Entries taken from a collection
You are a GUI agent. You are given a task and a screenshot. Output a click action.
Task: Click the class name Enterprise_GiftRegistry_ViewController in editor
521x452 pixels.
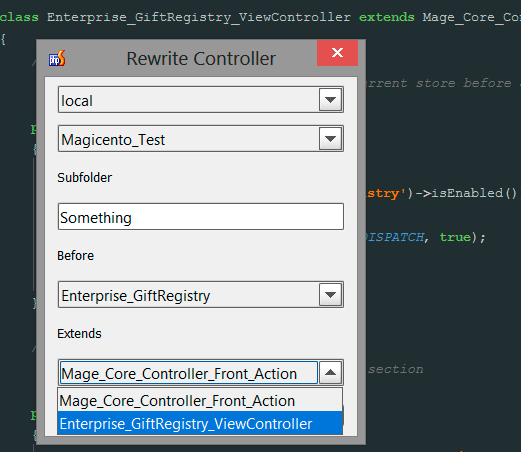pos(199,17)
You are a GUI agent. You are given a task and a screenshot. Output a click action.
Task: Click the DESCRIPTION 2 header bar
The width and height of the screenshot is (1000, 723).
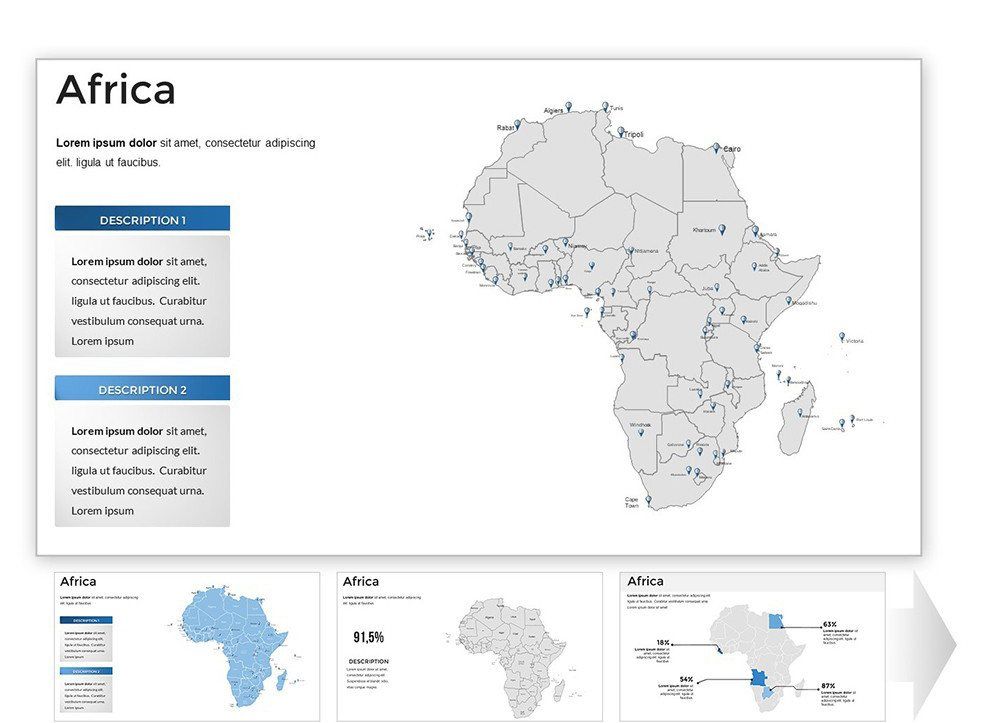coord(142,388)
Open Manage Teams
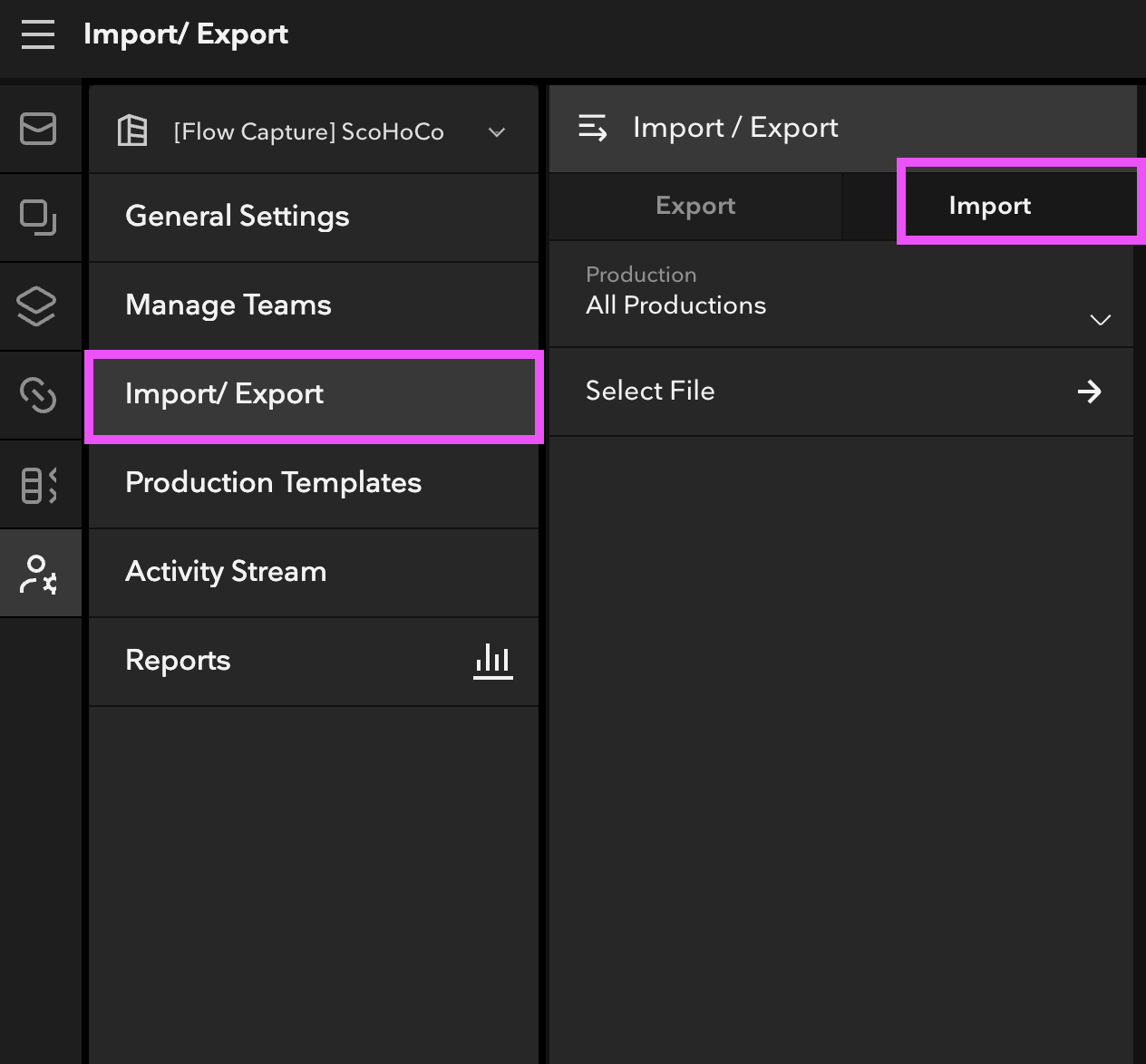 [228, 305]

**Exercise:** Leave out the pictures, and retype exactly the lines from the one containing "The width and" through the final line of the data.

**Solution below:**
The width and height of the screenshot is (1000, 723).
coord(142,388)
Open Manage Teams
 [228, 305]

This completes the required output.